**RECORDS FOR THE TASK:**
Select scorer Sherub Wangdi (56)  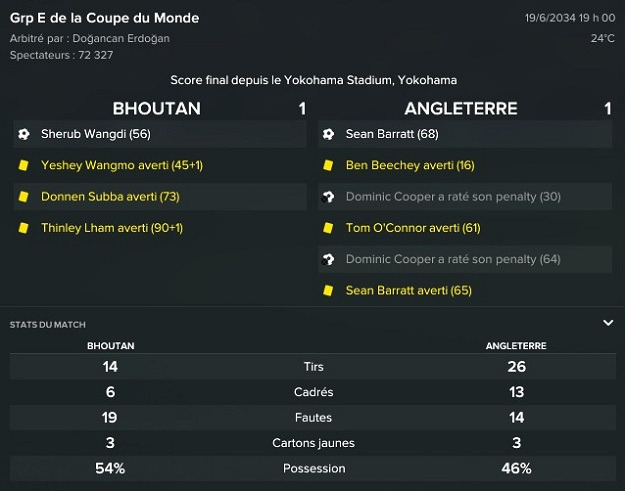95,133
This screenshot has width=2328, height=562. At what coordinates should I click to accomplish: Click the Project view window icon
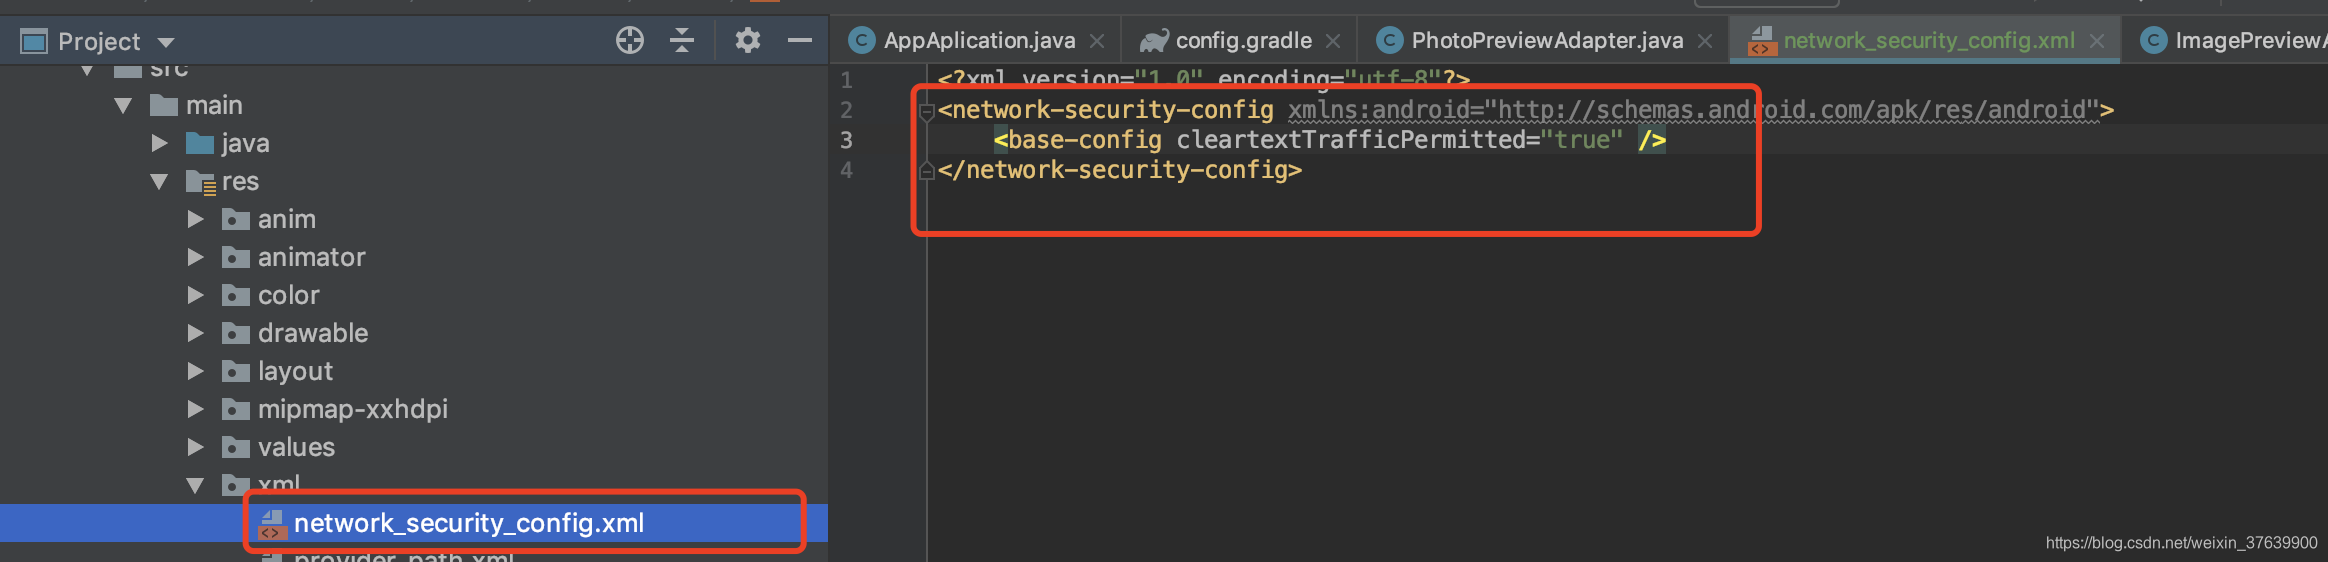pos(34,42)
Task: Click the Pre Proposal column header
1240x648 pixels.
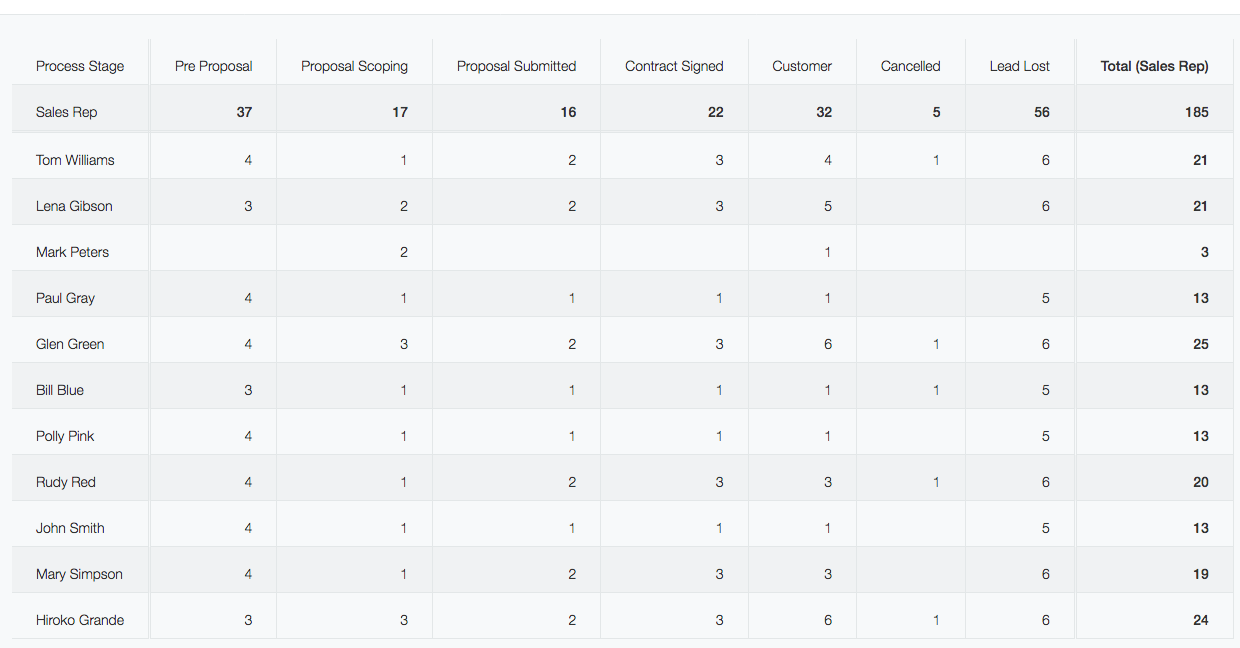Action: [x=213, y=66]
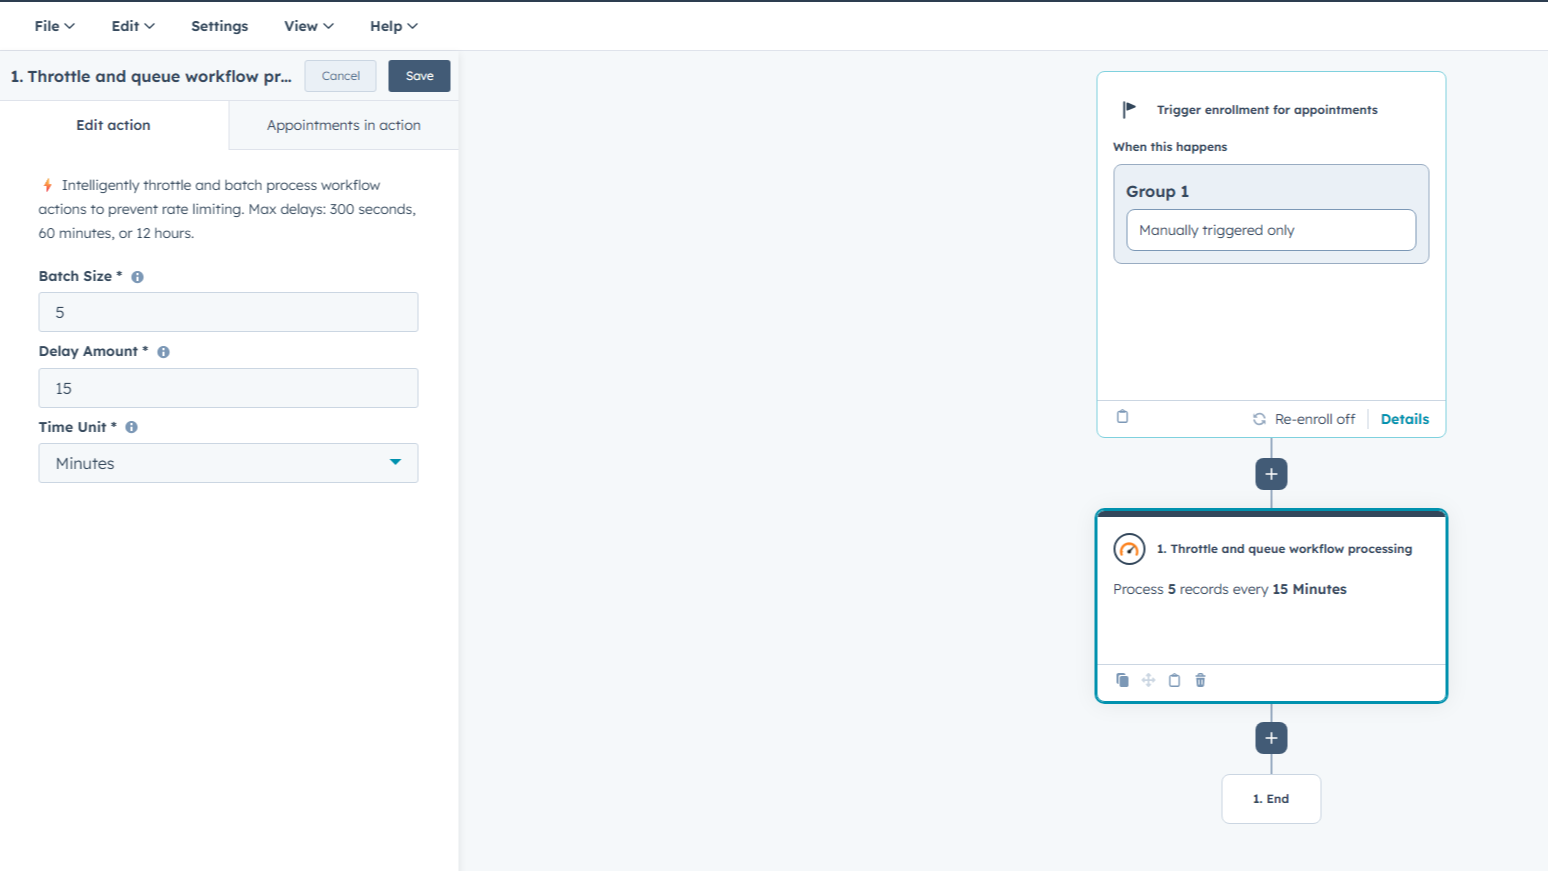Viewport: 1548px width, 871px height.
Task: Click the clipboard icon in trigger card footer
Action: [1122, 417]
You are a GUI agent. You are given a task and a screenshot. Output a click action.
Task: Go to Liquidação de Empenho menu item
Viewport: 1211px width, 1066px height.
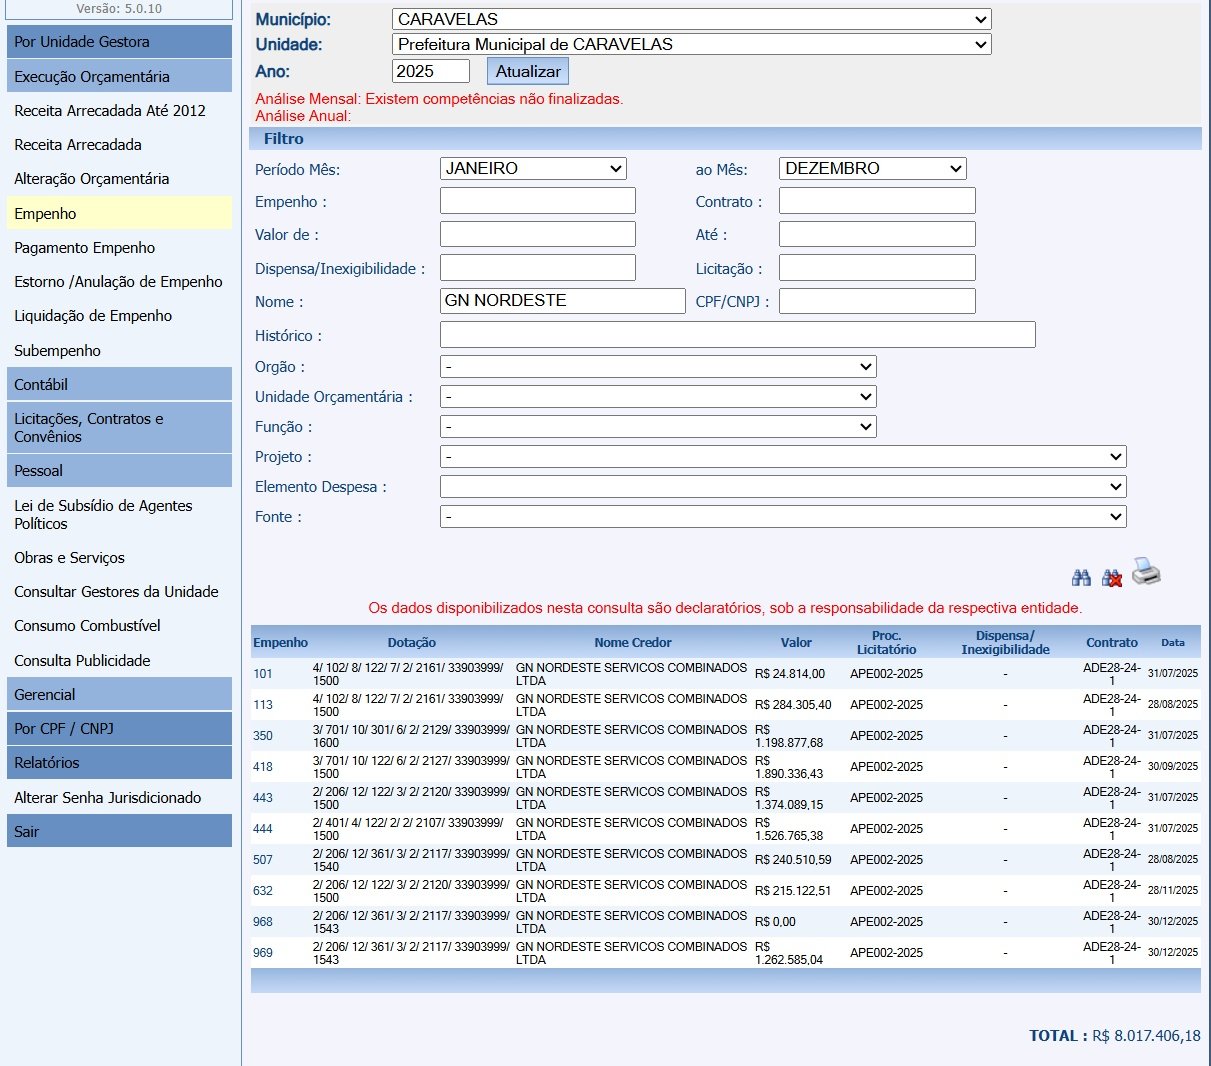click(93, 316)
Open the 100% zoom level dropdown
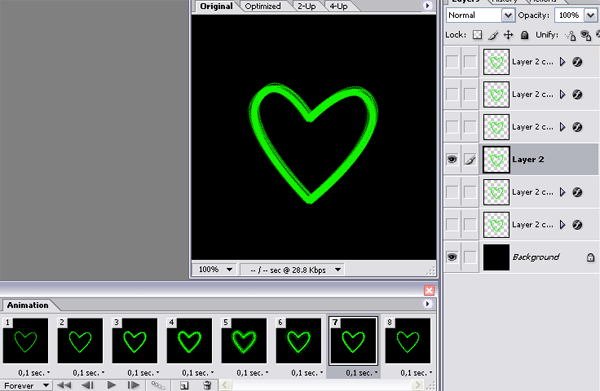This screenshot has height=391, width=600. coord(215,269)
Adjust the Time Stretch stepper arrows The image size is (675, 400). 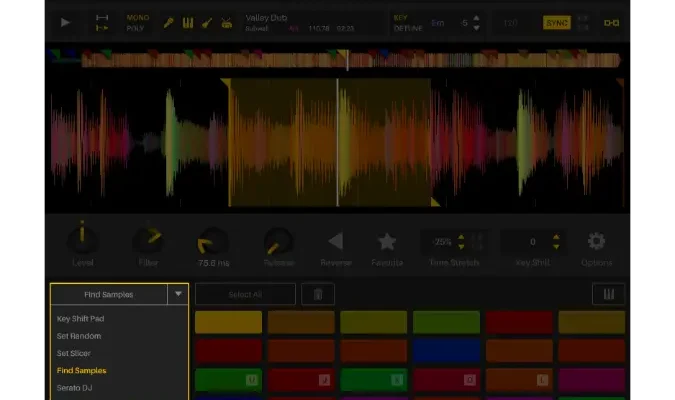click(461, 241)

**WORK TO COMPLETE:** Format the items from the line with "Task: Click the Pre Proposal column header" up to and including the line with "This screenshot has height=391, width=600." as a JSON list of strings, one string per line and no blank lines. Leave the pictures out.

**SOLUTION:**
[
  "Task: Click the Pre Proposal column header",
  "1240x648 pixels.",
  "Action: [x=213, y=66]",
  "Viewport: 1548px width, 871px height.",
  "Task: Click the clipboard icon in trigger card footer",
  "Action: [1122, 417]",
  "You are a GUI agent. You are given a task and a screenshot. Output a click action.",
  "Task: Go to Liquidação de Empenho menu item",
  "Viewport: 1211px width, 1066px height.",
  "click(93, 316)",
  "Open the 100% zoom level dropdown",
  "This screenshot has height=391, width=600. coord(215,269)"
]